– Le premier veut que l’acte demeure en suspens jusqu’à ratification ; tel est l’avis d’Abû Ḥanîfa et de Mâlik.
– Le second considère qu’il n’est pas suspendu, c’est-à-dire qu’il est caduc d’emblée ; c’est l’opinion la plus célèbre attribuée à al-Shâfiʿî.
Ces deux positions valent pour le contrat de mariage, la vente et la location.
Selon l’apparente doctrine d’Aḥmad, le jugement est nuancé : si l’auteur de l’acte est excusé parce qu’il ne peut solliciter l’autorisation et qu’il éprouve un besoin réel d’agir, le contrat est alors suspendu à la ratification, sans aucune controverse de sa part. En revanche, s’il pouvait obtenir cette autorisation ou qu’il n’y avait pas nécessité d’agir, la question fait l’objet d’un désaccord.
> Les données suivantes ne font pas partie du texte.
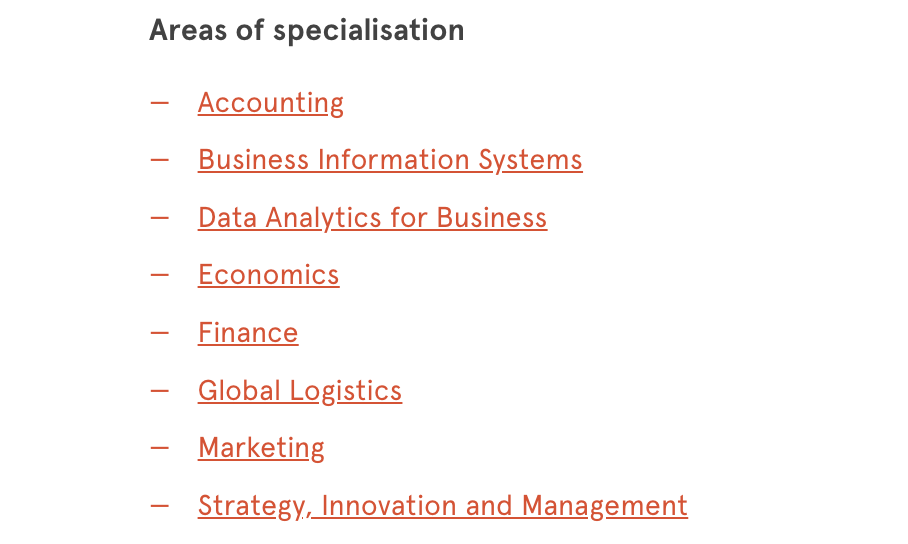This screenshot has height=544, width=908.
Task: Click the word Business in the Data Analytics link
Action: pos(492,218)
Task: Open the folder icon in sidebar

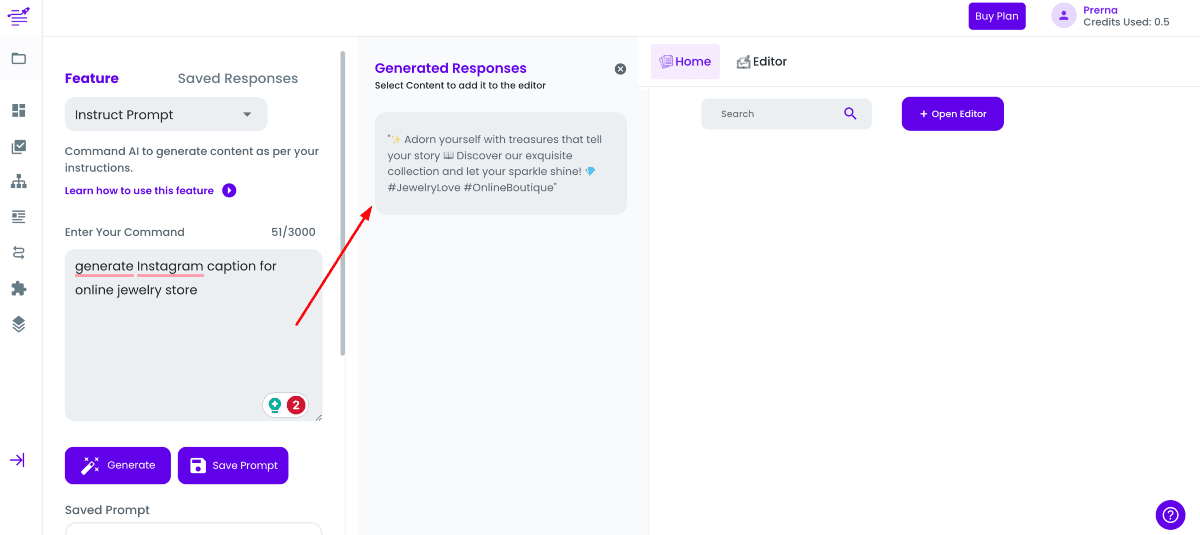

Le premier cas s’illustre, par exemple, chez celui qui détient des biens dont il ignore les propriétaires — biens usurpés, objets prêtés, etc. — : s’il lui est impossible de retrouver les propriétaires et qu’il a perdu tout espoir de les identifier, l’avis d’Abû Ḥanîfa, de Mâlik et d’Aḥmad est qu’il en fait l’aumône en leur nom. Si, par la suite, les véritables propriétaires se manifestent, ils ont le choix soit d’entériner cette aumône, soit d’en réclamer la compensation. Ce principe est confirmé par la sunna au sujet de la *luqṭa* (objet trouvé) : après l’avoir annoncée, celui qui la ramasse peut en disposer, puis, si le propriétaire se présente, celui-ci peut ratifier l’usage qui en a été fait ou en demander la restitution. Nous sommes donc face à un acte tenu en suspens, parce qu’il est impossible de demander l’autorisation, alors même que la nécessité de disposer du bien existe. De même, le legs qui excède le tiers de la succession est, pour la majorité, suspendu à l’approbation des héritiers, laquelle n’intervient qu’après le décès.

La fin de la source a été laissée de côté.